▶ [Provided records]:
* * * *
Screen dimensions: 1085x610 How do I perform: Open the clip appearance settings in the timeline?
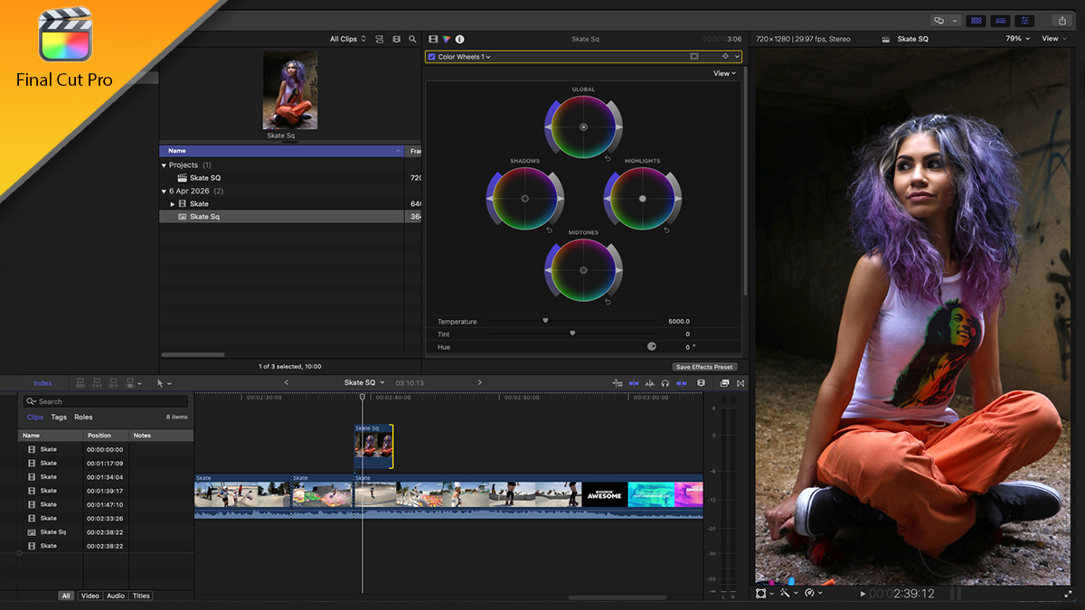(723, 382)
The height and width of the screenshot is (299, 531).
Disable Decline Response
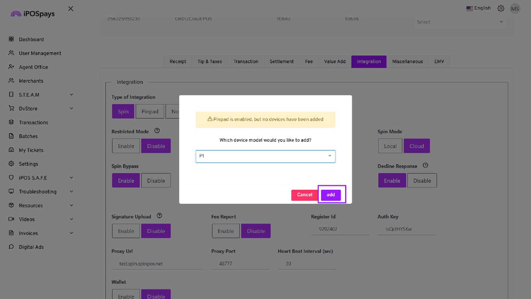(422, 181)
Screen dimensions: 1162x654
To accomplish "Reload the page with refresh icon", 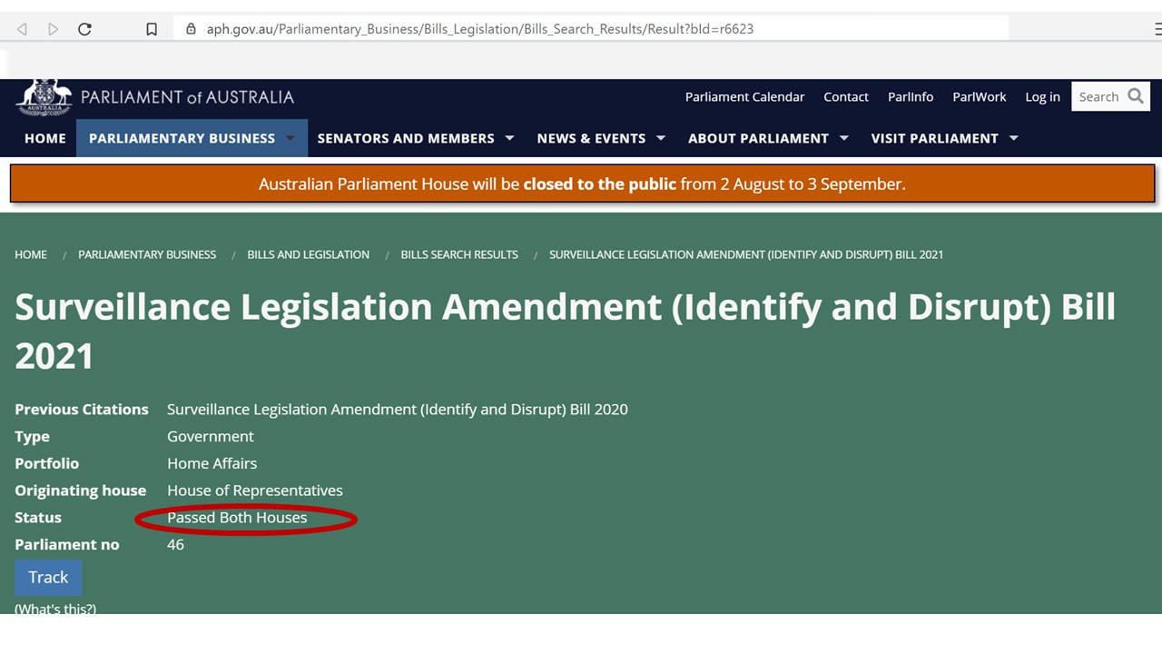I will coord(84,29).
* * * *
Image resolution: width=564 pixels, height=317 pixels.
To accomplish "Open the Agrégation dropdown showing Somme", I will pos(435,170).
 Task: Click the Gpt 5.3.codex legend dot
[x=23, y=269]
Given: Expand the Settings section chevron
* * * *
▶ [Work instruction]: Copy all lines from the material above that hold the word "height".

▶ [Output below]:
The height and width of the screenshot is (299, 531).
Image resolution: width=564 pixels, height=317 pixels.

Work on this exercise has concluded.